De repente, la atmósfera juguetona en el palco se silenció por un momento debido a sus palabras. Giré la cabeza en la dirección que ella miraba y de inmediato vi a Camilo. Con los dedos largos y delgados sujetando una copa de vino, las mangas de su oscura camisa estaban casualmente arremangadas, revelando sus delgados antebrazos, y su reloj reflejaba un frío resplandor. Al oír, levantó las cejas indiferentemente y echó un vistazo hacia nosotros, cruzando miradas en el aire. Estaba definitivamente vivo. Me sentí sorprendida y encantada, feliz desde lo más profundo de mi ser, y mis labios se curvaron inconscientemente:
"Cami..."
Cuando estaba a punto de decir algo, de repente me di cuenta de que la mirada con la que me veía no tenía rastro de calidez, como si naturalmente fuera una persona sin emociones ni deseos.

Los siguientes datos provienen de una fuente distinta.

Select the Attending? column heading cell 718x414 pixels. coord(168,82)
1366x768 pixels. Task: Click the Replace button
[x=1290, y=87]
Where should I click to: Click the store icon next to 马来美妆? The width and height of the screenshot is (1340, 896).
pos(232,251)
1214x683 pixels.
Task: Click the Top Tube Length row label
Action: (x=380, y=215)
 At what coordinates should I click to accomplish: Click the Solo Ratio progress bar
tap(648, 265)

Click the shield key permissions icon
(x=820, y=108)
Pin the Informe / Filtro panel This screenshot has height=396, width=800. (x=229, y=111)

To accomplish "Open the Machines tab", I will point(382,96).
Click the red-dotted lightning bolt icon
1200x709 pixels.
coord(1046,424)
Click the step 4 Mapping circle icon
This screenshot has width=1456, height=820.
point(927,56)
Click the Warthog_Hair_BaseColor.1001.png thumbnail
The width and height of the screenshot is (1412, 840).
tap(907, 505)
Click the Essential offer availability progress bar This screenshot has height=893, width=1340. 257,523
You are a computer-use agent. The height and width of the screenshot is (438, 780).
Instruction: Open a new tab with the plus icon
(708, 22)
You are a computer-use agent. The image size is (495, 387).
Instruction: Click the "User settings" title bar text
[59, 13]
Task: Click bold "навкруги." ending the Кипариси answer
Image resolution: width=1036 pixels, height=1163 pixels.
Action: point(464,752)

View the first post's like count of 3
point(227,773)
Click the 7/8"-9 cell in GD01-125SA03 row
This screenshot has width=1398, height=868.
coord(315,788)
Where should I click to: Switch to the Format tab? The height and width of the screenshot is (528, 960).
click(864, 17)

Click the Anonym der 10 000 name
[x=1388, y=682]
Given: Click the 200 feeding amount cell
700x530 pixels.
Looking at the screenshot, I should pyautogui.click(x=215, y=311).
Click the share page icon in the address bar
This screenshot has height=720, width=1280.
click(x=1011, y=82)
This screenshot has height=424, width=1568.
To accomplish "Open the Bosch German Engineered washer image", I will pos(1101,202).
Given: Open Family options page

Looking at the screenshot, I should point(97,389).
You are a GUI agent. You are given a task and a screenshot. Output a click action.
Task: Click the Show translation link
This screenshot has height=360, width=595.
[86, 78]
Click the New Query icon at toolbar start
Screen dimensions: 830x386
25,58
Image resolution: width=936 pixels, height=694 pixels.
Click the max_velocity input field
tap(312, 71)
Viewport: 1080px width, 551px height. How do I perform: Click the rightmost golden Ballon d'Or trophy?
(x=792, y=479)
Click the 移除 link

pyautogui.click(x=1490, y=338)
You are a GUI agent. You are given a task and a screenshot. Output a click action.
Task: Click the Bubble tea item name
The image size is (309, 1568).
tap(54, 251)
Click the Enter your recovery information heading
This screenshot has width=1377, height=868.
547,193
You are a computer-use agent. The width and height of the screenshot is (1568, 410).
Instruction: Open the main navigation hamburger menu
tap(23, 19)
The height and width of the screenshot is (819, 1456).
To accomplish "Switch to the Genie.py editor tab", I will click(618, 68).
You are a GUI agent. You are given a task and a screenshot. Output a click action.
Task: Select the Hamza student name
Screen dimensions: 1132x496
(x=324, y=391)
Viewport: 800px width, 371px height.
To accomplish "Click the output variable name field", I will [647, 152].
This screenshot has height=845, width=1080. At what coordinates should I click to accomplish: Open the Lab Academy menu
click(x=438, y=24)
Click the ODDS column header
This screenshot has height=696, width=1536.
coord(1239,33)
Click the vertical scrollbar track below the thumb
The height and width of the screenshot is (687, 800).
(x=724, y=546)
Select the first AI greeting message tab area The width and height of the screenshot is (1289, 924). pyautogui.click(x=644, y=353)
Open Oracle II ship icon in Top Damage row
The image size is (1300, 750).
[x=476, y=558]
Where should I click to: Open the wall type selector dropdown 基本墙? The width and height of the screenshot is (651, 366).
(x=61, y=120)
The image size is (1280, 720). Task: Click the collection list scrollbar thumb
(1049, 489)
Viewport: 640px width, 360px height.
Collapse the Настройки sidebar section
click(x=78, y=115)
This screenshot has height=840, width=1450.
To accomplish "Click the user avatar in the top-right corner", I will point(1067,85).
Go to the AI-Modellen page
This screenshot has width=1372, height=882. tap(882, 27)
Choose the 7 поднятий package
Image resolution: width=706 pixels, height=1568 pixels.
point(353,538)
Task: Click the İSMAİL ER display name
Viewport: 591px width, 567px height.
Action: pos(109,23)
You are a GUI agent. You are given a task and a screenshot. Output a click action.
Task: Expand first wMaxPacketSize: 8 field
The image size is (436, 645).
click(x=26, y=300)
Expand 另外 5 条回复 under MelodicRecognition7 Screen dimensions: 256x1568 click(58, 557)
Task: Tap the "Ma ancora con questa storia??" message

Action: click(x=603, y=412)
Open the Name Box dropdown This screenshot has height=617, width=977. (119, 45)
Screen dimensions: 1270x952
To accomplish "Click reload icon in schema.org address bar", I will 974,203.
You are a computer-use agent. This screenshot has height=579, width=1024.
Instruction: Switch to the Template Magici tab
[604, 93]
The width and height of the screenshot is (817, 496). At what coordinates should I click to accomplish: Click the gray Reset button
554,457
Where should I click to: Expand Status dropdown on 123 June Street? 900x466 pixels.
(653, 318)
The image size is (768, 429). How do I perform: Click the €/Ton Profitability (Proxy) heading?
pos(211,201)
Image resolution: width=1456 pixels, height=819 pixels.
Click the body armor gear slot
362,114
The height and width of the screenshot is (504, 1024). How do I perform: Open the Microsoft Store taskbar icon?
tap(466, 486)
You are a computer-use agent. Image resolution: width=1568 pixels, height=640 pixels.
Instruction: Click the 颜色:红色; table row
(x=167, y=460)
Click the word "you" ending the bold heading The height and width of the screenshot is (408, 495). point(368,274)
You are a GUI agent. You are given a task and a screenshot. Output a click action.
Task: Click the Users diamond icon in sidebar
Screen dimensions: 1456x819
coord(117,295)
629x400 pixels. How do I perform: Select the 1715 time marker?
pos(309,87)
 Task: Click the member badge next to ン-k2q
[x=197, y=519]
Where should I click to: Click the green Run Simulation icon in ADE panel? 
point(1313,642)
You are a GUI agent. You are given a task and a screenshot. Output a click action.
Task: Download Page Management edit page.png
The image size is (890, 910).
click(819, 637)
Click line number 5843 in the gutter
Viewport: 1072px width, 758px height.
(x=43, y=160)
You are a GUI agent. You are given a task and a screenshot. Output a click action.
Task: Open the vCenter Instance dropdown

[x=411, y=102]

Como si estuviera mirando a un extraño, sin diferencia alguna. El hombre me miraba tranquilamente, como si esperara que yo hablara primero, pero también parecía algo perplejo. Fue como si un balde de agua fría me hubiera caído encima, cortando todas mis palabras. Los demás en el palco también nos miraban con cierta confusión.
Entre ellos, había dos que había visto hacía un par de años en la fiesta de cumpleaños de Abril. Los amigos de la infancia de Camilo.
La mujer que había abierto la puerta preguntó: "¿Lo buscabas para algo?"
Apreté los labios y forcé una sonrisa: "No... no era nada, solo que no esperaba encontrarlo aquí en Puerto Nuevo. ¡Disculpen la interrupción, me voy!"
Estaba bien con que él estuviera vivo, eso era lo importante.
Salí del palco casi huyendo, y Leticia se acercó curiosa: "¿Qué pasó? ¿Te encontraste con alguien conocido?"
"No." Negué con la cabeza y cambié de tema: "Vamos a comer, ya tengo hambre."
David volvió a hablar conmigo sobre Rosa. Después de ese incidente, estuve algo distraída durante la comida. Sin embargo, no esperaba que la situación no terminara ahí. Cuando estábamos saliendo, David se adelantó al vestíbulo para pagar. Justo cuando Leticia y yo estábamos saliendo, la puerta de otro palco se abrió. La mujer de antes salió empujando una silla de ruedas, impidiendo que Camilo quitara la manta de sus piernas con un gesto muy cariñoso pero autoritario:
"¿Ya olvidaste lo que dijo el médico? Mantenla puesta."
El hombre, que normalmente no escuchaba a nadie, esa vez no replicó, solo torció los labios y dijo con desgano: "Sí, sí, qué pesada."